(Records for this exercise)

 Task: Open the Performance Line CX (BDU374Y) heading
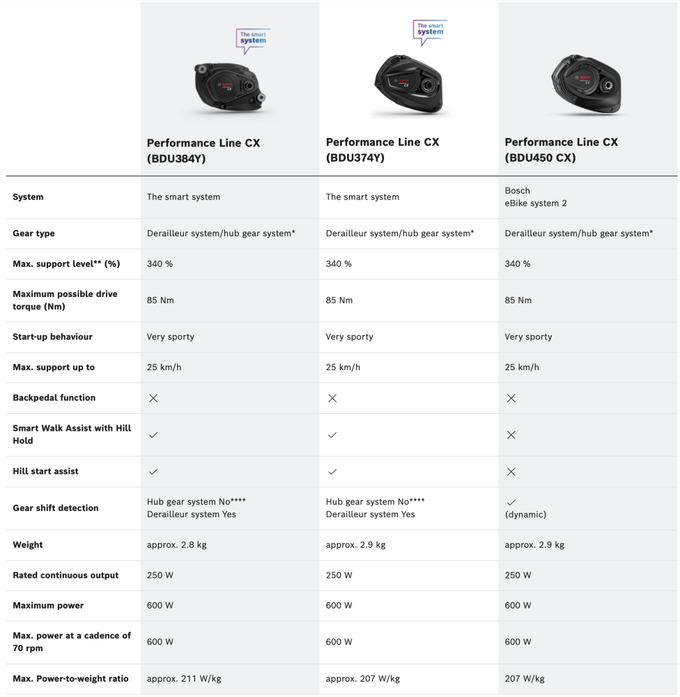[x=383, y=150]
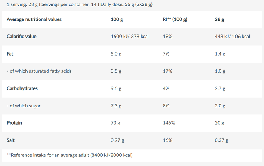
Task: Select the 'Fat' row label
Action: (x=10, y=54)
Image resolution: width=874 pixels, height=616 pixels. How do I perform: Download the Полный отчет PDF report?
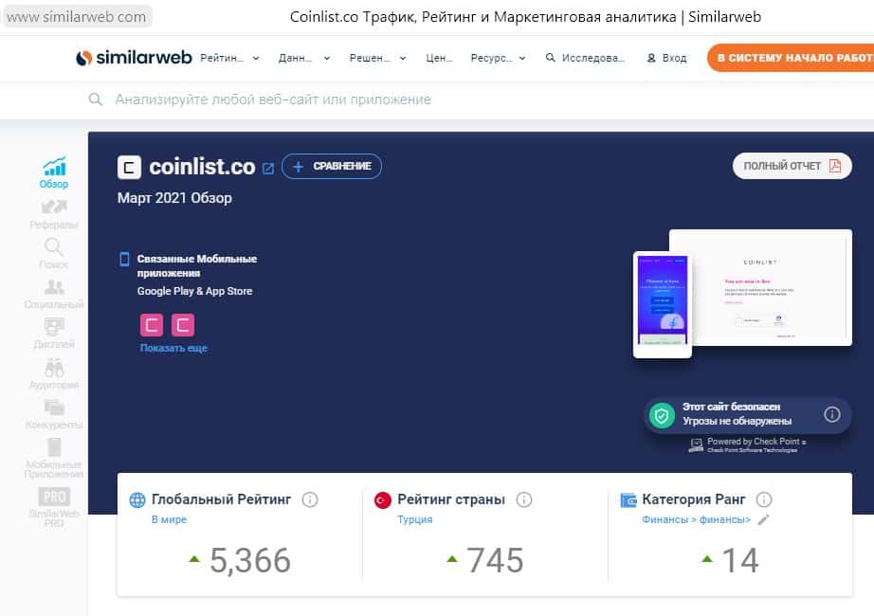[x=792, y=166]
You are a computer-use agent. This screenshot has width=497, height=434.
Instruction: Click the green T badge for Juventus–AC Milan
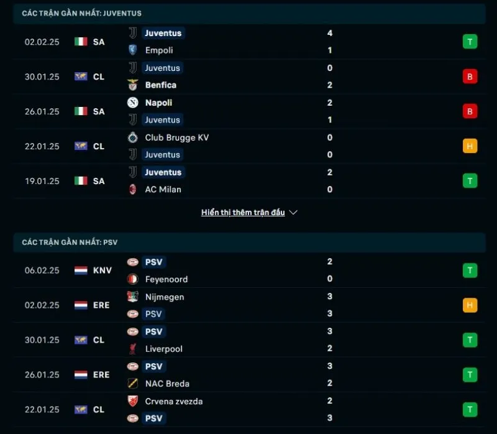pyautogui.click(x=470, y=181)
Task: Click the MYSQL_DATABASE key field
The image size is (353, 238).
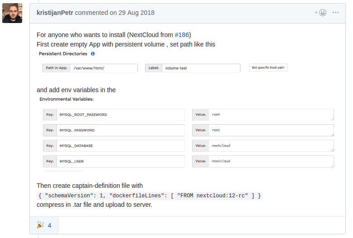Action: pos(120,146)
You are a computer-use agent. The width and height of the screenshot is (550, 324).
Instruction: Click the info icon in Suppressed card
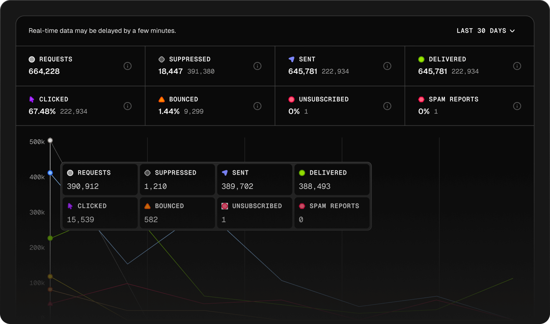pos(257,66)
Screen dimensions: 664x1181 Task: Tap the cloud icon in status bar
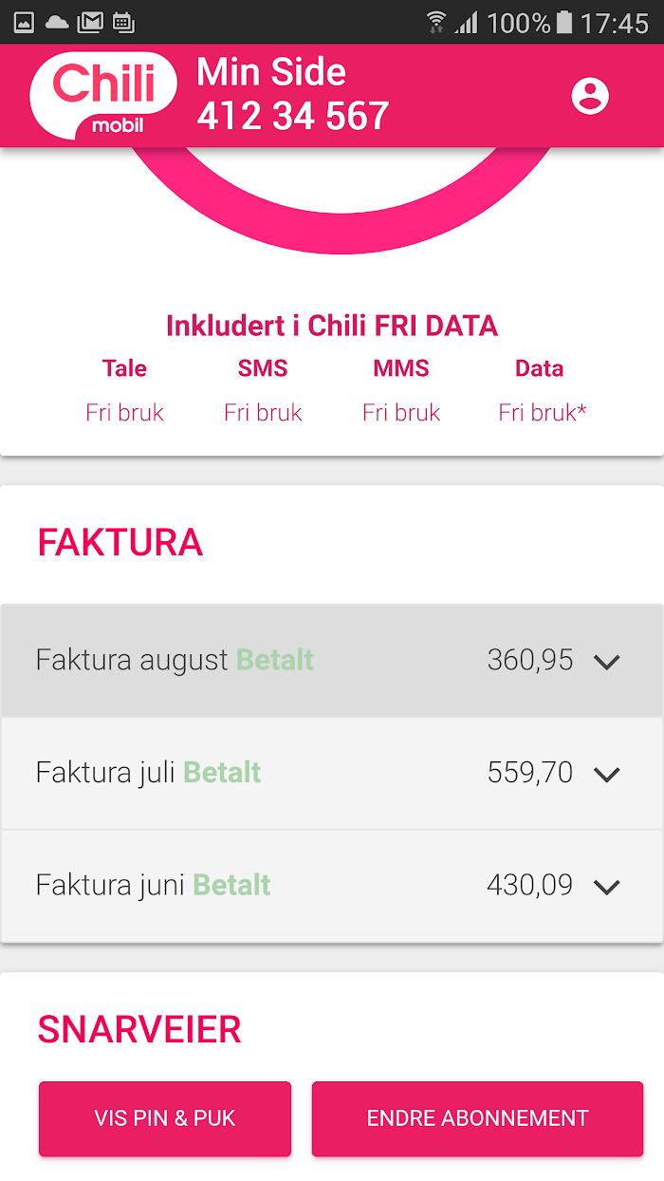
==
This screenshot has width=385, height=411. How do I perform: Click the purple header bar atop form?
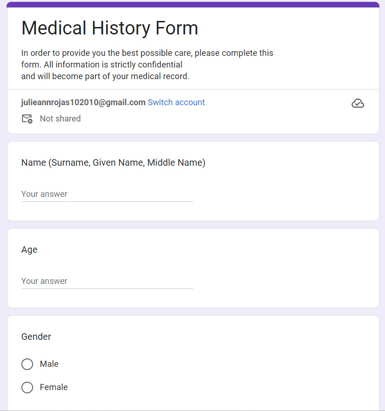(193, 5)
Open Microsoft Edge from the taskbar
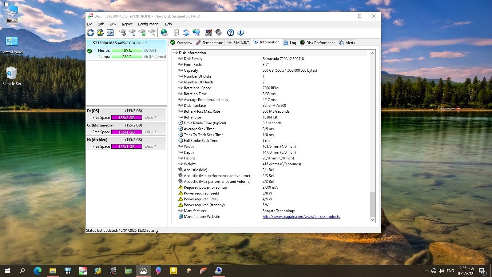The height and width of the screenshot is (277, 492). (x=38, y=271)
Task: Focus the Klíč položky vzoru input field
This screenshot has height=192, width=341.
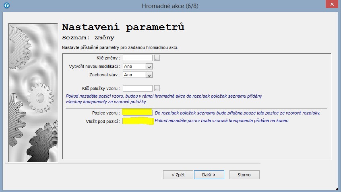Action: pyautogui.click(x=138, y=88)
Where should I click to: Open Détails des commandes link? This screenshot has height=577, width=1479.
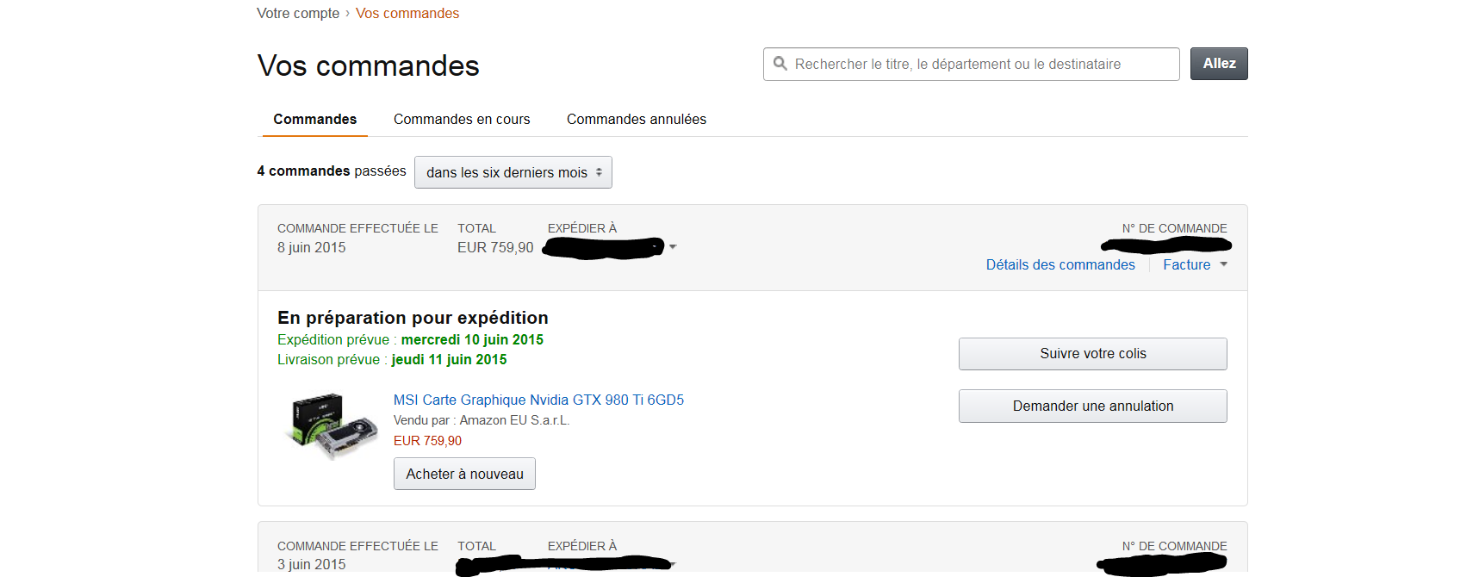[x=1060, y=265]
==
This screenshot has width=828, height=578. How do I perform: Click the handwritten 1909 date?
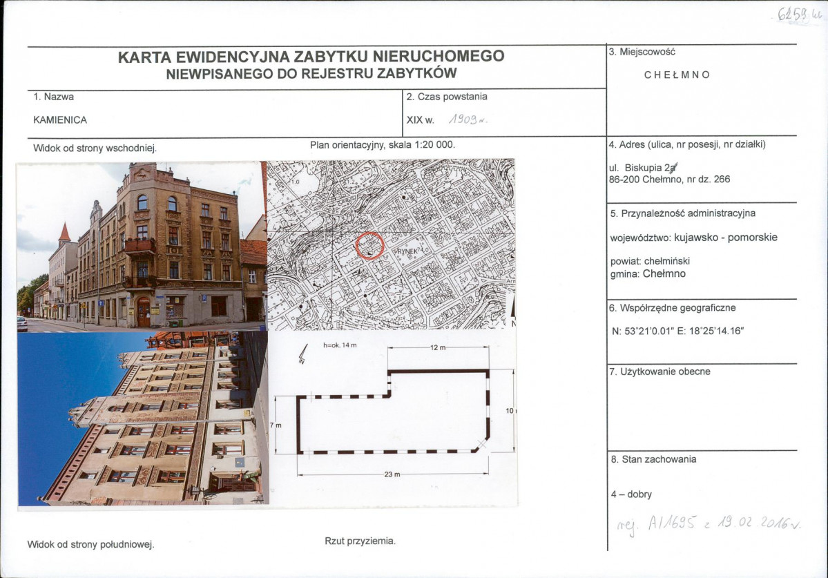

(Exercise aim) In the entries above, find the line with "Task: Open the" and the line with "Screen dimensions: 664x1181". Return exactly those lines and all the ones between them, pictures excluded.

(Exercise result)
 Task: Open the Performance Line CX (BDU374Y) heading
[x=383, y=150]
Task: Select the 'Fat' row label
Action: (x=10, y=54)
Image resolution: width=874 pixels, height=616 pixels. How do I perform: Download the Полный отчет PDF report?
[x=792, y=166]
You are a computer-use agent. This screenshot has width=497, height=434.
Instruction: Click the green T badge for Juventus–AC Milan
pyautogui.click(x=470, y=181)
Task: Click the MYSQL_DATABASE key field
The image size is (353, 238).
Action: pos(120,146)
You are a computer-use agent. The width and height of the screenshot is (550, 324).
Instruction: Click the info icon in Suppressed card
pos(257,66)
Screen dimensions: 664x1181 Task: Tap the cloud icon in status bar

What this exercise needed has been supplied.